Ex-rugby player's $900K crypto scam dupes 40+ investors
Date: 2025-07-18 07:46:57 | By Rupert Langley
Ex-Rugby Star Slammed with 30 Months for $900K Crypto Mining Scam
Shane Donovan Moore's Deceptive Play
Boom! The U.S. Department of Justice just dropped the hammer on Shane Donovan Moore, a 37-year-old ex-semi-pro rugby player from Seattle, sentencing him to a hefty 30 months in the slammer for swindling investors out of a cool $900,000 in a slick crypto mining Ponzi scheme.
From January 2021 to October 2022, Moore was running the show at Quantum Donovan LLC, spinning a web of lies according to a July 17 DOJ statement.
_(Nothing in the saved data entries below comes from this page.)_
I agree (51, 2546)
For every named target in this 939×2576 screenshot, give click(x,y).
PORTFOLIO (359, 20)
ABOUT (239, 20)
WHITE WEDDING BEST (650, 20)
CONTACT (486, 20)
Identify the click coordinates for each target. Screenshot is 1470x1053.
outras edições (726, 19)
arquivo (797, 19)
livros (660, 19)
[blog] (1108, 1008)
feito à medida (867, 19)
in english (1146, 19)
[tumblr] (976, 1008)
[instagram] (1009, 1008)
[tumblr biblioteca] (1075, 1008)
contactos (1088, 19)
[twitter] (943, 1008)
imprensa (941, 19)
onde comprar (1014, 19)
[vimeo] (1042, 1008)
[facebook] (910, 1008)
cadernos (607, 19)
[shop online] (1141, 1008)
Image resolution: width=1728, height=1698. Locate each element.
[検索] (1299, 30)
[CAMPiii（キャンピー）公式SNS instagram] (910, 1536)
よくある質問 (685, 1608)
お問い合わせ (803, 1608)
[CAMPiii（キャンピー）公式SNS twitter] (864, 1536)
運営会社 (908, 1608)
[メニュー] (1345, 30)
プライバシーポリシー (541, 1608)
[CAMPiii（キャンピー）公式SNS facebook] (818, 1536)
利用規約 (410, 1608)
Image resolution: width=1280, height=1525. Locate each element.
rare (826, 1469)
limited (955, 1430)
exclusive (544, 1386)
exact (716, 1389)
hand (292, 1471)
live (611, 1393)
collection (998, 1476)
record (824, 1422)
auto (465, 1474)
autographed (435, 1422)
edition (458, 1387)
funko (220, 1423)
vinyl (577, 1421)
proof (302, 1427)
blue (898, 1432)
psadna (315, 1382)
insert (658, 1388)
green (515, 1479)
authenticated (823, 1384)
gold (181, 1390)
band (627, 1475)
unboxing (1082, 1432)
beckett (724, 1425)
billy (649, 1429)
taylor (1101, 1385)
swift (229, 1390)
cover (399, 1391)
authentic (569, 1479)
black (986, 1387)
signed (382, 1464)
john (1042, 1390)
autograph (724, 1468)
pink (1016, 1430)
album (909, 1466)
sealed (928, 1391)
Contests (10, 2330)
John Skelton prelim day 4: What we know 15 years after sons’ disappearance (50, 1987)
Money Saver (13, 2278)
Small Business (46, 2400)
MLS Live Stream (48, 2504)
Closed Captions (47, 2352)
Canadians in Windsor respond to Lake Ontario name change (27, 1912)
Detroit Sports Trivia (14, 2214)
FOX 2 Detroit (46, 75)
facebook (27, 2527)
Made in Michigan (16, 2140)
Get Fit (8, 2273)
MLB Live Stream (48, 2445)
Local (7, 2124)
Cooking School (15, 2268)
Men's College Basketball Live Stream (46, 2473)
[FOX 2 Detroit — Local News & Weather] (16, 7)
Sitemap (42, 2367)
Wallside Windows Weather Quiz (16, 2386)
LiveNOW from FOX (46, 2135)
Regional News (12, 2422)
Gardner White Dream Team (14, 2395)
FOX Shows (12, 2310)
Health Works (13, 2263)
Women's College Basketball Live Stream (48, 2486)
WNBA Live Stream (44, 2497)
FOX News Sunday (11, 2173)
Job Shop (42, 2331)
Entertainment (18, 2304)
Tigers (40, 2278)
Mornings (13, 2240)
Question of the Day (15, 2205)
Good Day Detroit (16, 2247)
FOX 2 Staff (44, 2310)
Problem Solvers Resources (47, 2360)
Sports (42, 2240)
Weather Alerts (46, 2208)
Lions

Using his rugby connections like a pro, Moore built trust and reeled in victims from Washington, Utah, Oregon, Connecticut, and New Jersey, exploiting the very community that once cheered him on.
Moore promised his investors their cash would fuel a crypto mining empire, dangling daily returns of 1% and painting a picture of endless profits from mining rigs. But it was all smoke and mirrors.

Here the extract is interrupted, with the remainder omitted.